Stevie Wonder’ın Olgunluk Dönemi Bölüm 4




Stevie Wonder’ın Olgunluk Dönemi Bölüm 4

Stevie Wonder’ın Olgunluk Dönemi (1971-1976) ve “Innervisions

1972 senesini dolu dolu kapatan Stevie Wonder için iniş ve çıkışlarla dolu yepyeni bir yıl başlar. Stevie her ne kadar müzikal açıdan başarıdan başarıya koşmaya devam etse de 1973 yılı aynı zamanda onun da karıştığı feci bir kazaya sahne olur. Yazı dizimizin bu bölümünde Olgunluk Dönemine farklı bir açıdan da etki eden "Innervisions" albümü ve sonrasında gelişen kritik olaylardan bahsedeceğiz



Projeler
"Talking Book" ve "Superstition" fırtınası dinmeden Stevie yeni planlarını devreye sokar. Sanatçı öncelikle yazı dizimizin 3.bölümünde bir paragrafla tanıttığımız Wonderlove grubu kadrosunun büyük bir bölümünü eski eşi Syreeta Wright için başlattığı yeni bir projeye kaydırır. Stevie, Wonderlove ile "Stevie Wonder Presents: Syreeta" adlı çalışmayı yürütürken kendine ait bir albüm çalışmasını da başlatır. Kayıtları bir avuç müzisyenle gerçekleştirdiği, adı daha sonra "Innervisions"a dönüşecek olan "The Last Days Of Easter" projesine start verir. Üstte bahsettiğim Syreeta'nın bu önemli albümünü yazı dizimizin bir sonraki bölümünde (5.bölüm) daha detaylı inceliyor olacağız.

"Higher Ground"
Mayıs'ta Stevie Wonder "Higher Ground" parçasını kendi deyimiyle 3 saatte şipşak yazıp Temmuz 1973'de albümün öncüsü ve ilk single çalışması olarak piyasaya sürer. Hareketli bir funk parçası olan çalışma ABD Billboard Hot 100 listelerinde 4 numaraya kadar yükselirken R&B listelerinde zirveye ulaşır. Parçada wah-klavinet ve Moog synthesizer dahil tüm enstrümanları kendi çalıp şarkıyı da aynı zamanda besteleyen sanatçı bu parçada 2 tane mesaj vermeye çalışır.
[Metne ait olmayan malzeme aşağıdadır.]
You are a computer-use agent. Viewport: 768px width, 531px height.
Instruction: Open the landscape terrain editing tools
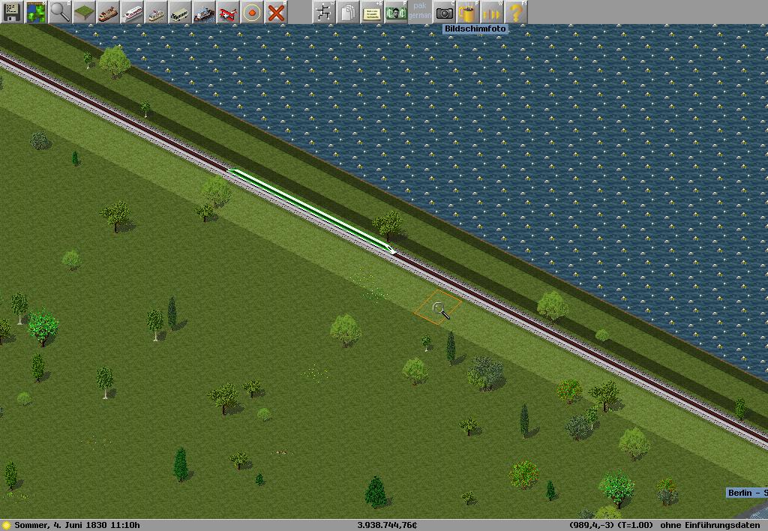(x=84, y=12)
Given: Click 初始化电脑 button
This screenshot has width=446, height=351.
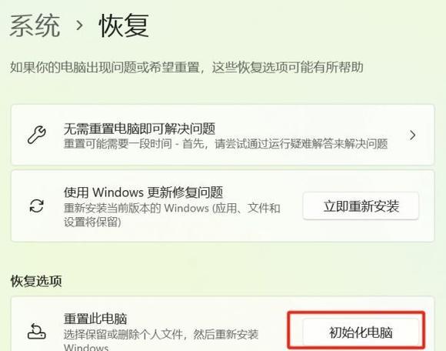Looking at the screenshot, I should coord(361,333).

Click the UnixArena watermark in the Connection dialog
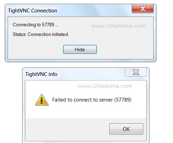pyautogui.click(x=118, y=26)
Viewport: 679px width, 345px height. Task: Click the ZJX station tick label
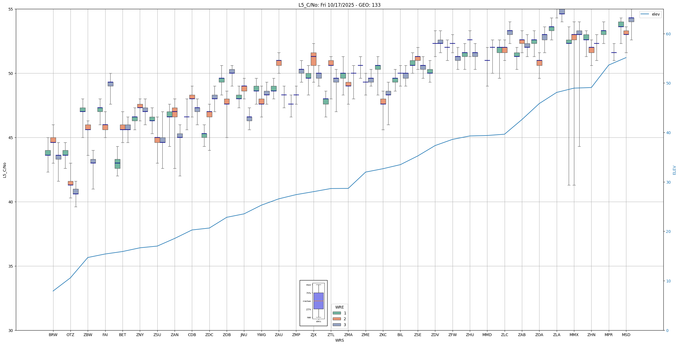click(313, 335)
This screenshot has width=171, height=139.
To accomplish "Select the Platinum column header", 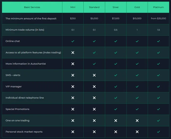I will (x=159, y=7).
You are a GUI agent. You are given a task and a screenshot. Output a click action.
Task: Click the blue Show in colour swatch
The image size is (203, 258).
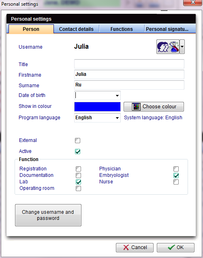97,107
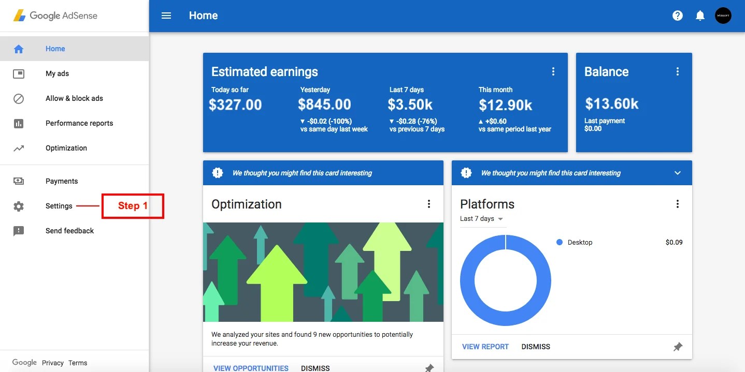745x372 pixels.
Task: Click the AdSense help question mark icon
Action: [677, 15]
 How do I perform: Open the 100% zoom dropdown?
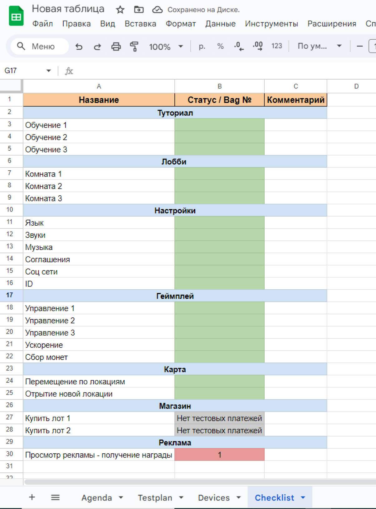pos(166,47)
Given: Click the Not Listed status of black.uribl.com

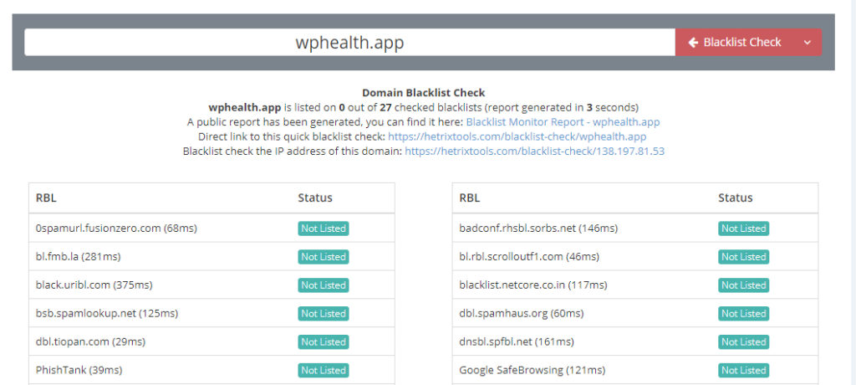Looking at the screenshot, I should click(x=324, y=285).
Birincisi; Stevie kendi hallerinde yaşayan, etliye sütlüye dokunmayanları harekete geçirmeyi çabalar, aynı zamanda toplumun bir kesimini "uyumamaya", diğer bir kesimi daha fazla "öğrenmeye", politikacıları da insanlar ölürken "seyirci olmamaya" davet eder.
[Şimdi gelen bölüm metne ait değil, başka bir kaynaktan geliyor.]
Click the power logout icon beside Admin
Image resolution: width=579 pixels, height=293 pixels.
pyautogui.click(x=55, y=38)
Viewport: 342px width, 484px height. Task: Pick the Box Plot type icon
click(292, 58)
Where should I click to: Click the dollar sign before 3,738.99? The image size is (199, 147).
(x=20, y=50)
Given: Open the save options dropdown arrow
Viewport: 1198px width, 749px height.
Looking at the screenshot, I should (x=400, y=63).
Parçayı özel kılan ikinci unsur da şöyle: Sanatçı aşağıdaki "Stevie Ölüm Döşeğinde" adlı paragrafta bahsedeceğimiz feci kazadan 3 ay önce yazdığı "Higher Ground"a kaza sonrasında bazı özel anlamlar yüklemeye başlar. Sanatçı hayattaki birinci şansını iyi kullanamadığını, her şeyi daha doğru yapabilmek adına yeni bir şans almış olmaktan mutluluk duyduğundan bahseder. Stevie yaptığı bir açıklamada bunu birilerinin ona kazadan önce yazdırmış olabileceğini söyler. Olaya nasıl bakarsanız bakın. Tüyler ürpertici olduğu kesin. Stevie bu olaydan sonra reenkarnasyona olan inancına sıkıca sarılarak sözüne ettiği o "ikinci şansa" sahip çıkmaya başlar.
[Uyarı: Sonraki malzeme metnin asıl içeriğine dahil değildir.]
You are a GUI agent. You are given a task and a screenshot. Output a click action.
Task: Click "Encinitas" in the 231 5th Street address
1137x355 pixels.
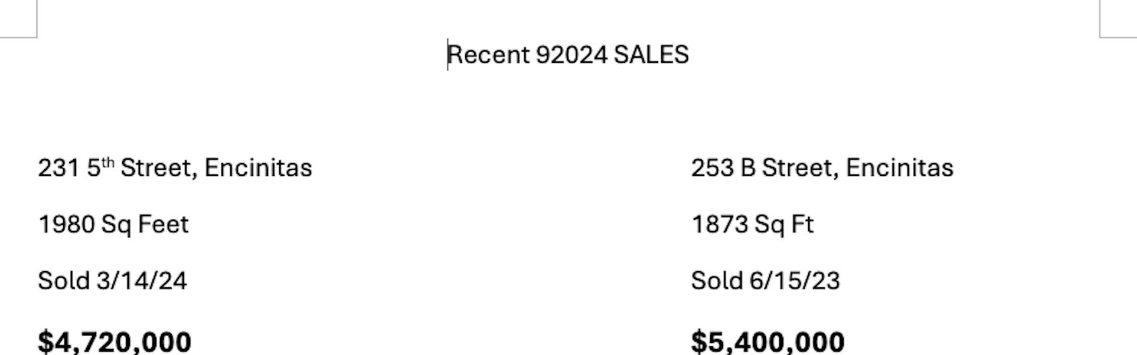tap(258, 168)
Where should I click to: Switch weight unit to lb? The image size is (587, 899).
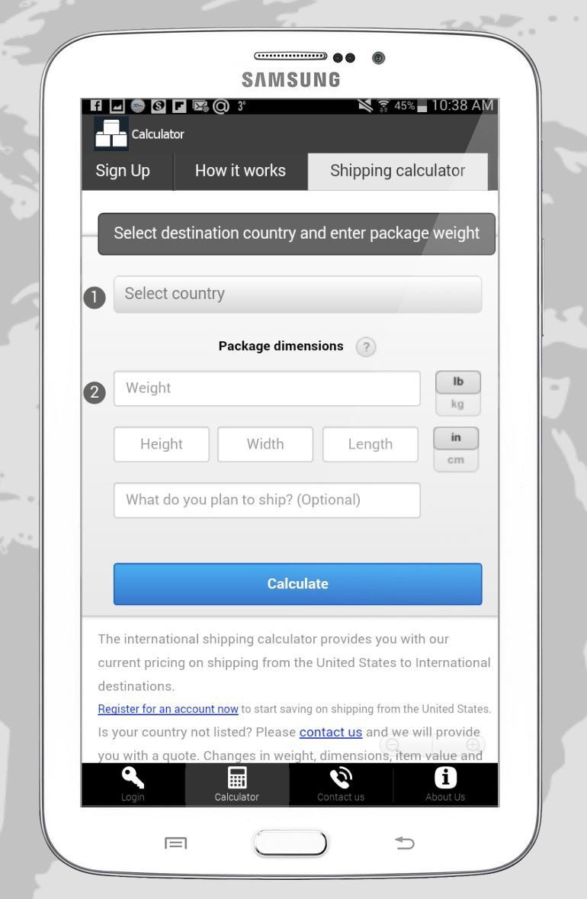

I'm so darn glad he let me try it again 
Cause my last time on earth I lived a whole world of sin 

I'm so glad that I know more than I knew then 

Gonna keep on tryin' 

Till I reach my highest ground
Bu parçanın sonraki yıllarda birçok coverını görüyoruz. Bunlardan en önemlisi 1989 yılındaki Red Hot Chili Peppers versiyonudur. Merak edenler buradan izleyebilirler.



"Innervisions" çıkıyor
"Innervisions" albüm projesi Tonto ekibi tarafından "Blue Book" olarak isimlendirilen bir çeşit "kara kaplı defter"in de yardımıyla hızlıca yol alır. (Son 2 yıl içerisinde yazılmış olan şarkı taslaklarına günbegün yenileri ilave edilen bu şarkı havuzu sonraki yıllarda da Stevie'nin yüzünü güldürmeyi amaçlıyordu). Albümün yapımcılığını diğer olgunluk dönemi çalışmalarında olduğu gibi yine Tonto (Robert Margouleff ve Malcolm Cecil) ve Stevie Wonder üstlenir. Bu çalışmada karanlıkta kalan, tabu olan temalara açıklık getirme konusunda bir misyona soyunan Wonder yine sosyal farkındalığın en tepe noktasındadır. Albüm konsepti çeşitli konulardan meydana gelmektedir. Bunlar; ikiyüzlü politikalar ve politikacılar, ırkçılık ve ırklar arası çatışmalar, aşk ve sevgi, uyuşturucu kullanımı ve o güne kadar çalışmalarında hiç gündeme getirmediği dini meseleler.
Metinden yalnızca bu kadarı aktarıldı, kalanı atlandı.